Rising metals futures helped boost materials and industrials stocks including Caterpillar Inc. (CAT), up 0.5%, and Boeing (BA), up 1.7%.

Weighing on the Dow, Wal-Mart Stores Inc. (WMT) shed 0.7%. The Dow's worst performer was AT&T (T), down 0.7%.

The Nasdaq Composite (RIXF) gained 0.5% and the Standard & Poor's 500-share index (SPX) rose 0.6%. Its materials and financial sectors led the advance, while consumer discretionary and telecommunications stocks lagged.

Investors said major market moves will likely be put on hold until February's jobs report is released on Friday and more details of Greece's budget-control measures are revealed.

"We're kind of in a holding pattern right now," said Barry James, president and CEO of James Investment Research. "We don't really see a strong recovery. It's likely to be bouncing along. The good news has been out."

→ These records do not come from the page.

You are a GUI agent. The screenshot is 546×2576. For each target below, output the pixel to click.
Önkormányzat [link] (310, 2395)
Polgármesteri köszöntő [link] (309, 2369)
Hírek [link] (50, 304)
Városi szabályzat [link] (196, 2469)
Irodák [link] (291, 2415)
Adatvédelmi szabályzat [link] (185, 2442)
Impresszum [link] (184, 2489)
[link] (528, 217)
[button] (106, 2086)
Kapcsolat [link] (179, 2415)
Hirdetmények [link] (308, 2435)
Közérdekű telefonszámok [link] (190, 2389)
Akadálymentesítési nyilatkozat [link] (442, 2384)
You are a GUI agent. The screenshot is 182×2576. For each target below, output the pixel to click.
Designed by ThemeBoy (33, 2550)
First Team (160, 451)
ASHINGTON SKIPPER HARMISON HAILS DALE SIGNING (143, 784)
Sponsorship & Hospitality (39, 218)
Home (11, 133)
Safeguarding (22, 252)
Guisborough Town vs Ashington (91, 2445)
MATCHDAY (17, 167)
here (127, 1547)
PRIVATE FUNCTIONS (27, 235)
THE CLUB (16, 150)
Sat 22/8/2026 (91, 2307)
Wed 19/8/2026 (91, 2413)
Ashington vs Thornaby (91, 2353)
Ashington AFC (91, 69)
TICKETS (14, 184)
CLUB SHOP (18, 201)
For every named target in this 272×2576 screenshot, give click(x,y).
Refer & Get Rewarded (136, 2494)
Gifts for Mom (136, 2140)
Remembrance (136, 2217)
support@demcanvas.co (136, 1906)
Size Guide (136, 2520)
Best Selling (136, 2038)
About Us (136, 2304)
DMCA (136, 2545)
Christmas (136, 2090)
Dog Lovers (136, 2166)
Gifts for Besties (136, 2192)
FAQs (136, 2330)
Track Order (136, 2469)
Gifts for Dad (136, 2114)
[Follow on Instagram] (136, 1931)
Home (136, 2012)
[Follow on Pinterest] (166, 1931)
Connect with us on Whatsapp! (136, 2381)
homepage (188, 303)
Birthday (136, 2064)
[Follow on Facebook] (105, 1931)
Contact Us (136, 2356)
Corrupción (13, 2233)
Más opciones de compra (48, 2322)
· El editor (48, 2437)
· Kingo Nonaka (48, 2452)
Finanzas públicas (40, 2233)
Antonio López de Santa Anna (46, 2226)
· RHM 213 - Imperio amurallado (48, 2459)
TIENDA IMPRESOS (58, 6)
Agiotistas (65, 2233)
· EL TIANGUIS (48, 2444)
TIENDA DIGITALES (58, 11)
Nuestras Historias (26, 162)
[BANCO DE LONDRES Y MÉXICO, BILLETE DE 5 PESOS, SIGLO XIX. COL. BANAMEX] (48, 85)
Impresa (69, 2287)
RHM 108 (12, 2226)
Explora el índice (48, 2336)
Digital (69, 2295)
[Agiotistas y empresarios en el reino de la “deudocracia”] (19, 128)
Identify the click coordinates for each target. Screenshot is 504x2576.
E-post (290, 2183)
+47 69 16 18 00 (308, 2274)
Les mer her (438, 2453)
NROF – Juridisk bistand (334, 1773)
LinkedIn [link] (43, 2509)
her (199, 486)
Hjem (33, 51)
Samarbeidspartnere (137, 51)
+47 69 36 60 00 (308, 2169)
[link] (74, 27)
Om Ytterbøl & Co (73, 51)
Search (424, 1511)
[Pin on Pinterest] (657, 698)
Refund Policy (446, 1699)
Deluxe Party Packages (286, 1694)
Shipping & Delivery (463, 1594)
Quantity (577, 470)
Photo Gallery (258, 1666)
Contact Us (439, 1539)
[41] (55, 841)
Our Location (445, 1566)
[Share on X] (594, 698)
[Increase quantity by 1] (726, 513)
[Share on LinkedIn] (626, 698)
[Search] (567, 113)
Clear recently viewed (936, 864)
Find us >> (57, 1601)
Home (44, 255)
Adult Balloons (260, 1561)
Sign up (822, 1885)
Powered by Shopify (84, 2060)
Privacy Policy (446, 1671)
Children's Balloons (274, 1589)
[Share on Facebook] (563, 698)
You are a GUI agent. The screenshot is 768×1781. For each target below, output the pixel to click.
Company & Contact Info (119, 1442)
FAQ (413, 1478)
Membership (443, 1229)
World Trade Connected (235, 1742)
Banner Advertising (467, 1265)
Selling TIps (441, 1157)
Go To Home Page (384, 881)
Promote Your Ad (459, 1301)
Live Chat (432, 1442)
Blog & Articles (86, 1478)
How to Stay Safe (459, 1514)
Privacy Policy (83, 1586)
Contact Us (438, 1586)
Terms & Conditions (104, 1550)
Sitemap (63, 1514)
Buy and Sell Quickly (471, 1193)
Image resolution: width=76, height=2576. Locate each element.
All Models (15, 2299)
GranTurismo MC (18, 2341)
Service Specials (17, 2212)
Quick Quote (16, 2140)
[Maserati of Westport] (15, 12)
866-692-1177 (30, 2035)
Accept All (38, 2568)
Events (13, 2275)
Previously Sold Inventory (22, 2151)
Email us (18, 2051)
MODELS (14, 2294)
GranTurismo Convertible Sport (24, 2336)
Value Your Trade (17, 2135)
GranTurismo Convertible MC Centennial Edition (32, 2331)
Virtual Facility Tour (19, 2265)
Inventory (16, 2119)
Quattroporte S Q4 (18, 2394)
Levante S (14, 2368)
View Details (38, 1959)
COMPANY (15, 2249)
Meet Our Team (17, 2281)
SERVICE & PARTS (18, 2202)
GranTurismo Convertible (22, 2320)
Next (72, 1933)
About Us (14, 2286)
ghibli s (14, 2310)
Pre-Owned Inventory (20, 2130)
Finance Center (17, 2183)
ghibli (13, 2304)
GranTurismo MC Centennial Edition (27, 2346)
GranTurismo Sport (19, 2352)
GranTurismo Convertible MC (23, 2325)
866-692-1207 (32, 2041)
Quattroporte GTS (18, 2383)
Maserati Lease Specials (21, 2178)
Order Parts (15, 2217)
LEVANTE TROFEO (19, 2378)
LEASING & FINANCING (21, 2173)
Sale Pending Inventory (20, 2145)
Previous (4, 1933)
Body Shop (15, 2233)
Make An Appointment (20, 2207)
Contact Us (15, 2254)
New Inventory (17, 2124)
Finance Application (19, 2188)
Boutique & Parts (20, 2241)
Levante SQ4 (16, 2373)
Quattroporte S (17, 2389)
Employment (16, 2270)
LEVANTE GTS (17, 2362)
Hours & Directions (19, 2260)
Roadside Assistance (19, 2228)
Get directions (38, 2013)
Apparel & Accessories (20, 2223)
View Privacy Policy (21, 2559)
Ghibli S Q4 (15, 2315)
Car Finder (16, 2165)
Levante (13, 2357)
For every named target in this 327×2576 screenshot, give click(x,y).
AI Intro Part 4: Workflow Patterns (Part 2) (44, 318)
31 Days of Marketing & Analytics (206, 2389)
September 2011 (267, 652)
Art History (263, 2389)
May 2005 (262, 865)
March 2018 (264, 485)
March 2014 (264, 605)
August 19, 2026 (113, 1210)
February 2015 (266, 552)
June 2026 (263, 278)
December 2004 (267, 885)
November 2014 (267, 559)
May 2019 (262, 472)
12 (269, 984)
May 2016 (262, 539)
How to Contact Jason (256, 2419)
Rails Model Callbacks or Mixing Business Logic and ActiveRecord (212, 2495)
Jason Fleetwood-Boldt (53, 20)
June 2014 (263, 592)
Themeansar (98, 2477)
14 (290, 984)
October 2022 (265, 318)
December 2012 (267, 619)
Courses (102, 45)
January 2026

The Greek government is expected to outline on Wednesday a new austerity package of around EUR 4 billion ($5.42 billion) in an effort to cut its huge budget deficit by four percentage points this year, government officials said. Greece's debt management agency is also preparing a 10-year bond hoping to raise between EUR3 billion and EUR5 billion, another official said.

Auto makers will likely grab attention on Tuesday, as February sales figures are released. Toyota's string of recalls last month, combined with bad weather, likely dragged down February sales, economists predicted.

Adding to the industry's woes, General Motors on Tuesday recalled 1.3 million compact cars over power-steering trouble.

But some companies are expected to benefit from their competitors' troubles. Ford Motor Co. (F) opened at its highest price since February 2005, though shares were recently down 1.2%.

Among stocks in focus, Denny's (DENN) rose 5.9% after an investor group proposed three nominees for the board of directors, saying the family restaurant chain needs a shake up to stop years of sales and market share declines.

Fertilizer maker Terra Industries (TRA) shares jumped nearly 12% after CF Industries Holdings (CF) resumed its pursuit of the company with a $4.72 billion offer that seeks to break up the agreed bid from Norway's Yara International .

Qualcomm (QCOM) shaers rose 5.5% after increasing its stock buyback authority and increasing its dividend by 12%.

But Staples Inc. (SPLS) shares slid 7.8% after its fiscal fourth-quarter earnings fell 18% on restructuring and legal charges, missing expectations, even as the office retailer saw same-store sales grow for the first time in more than a year.

In other markets, the dollar weakened against the yen, but strengthened against the euro. Crude-oil futures rose, approaching $80 per barrel, while gold futures also climbed. Treasurys declined with the 10-year note off 5/32 to yield 3.627%.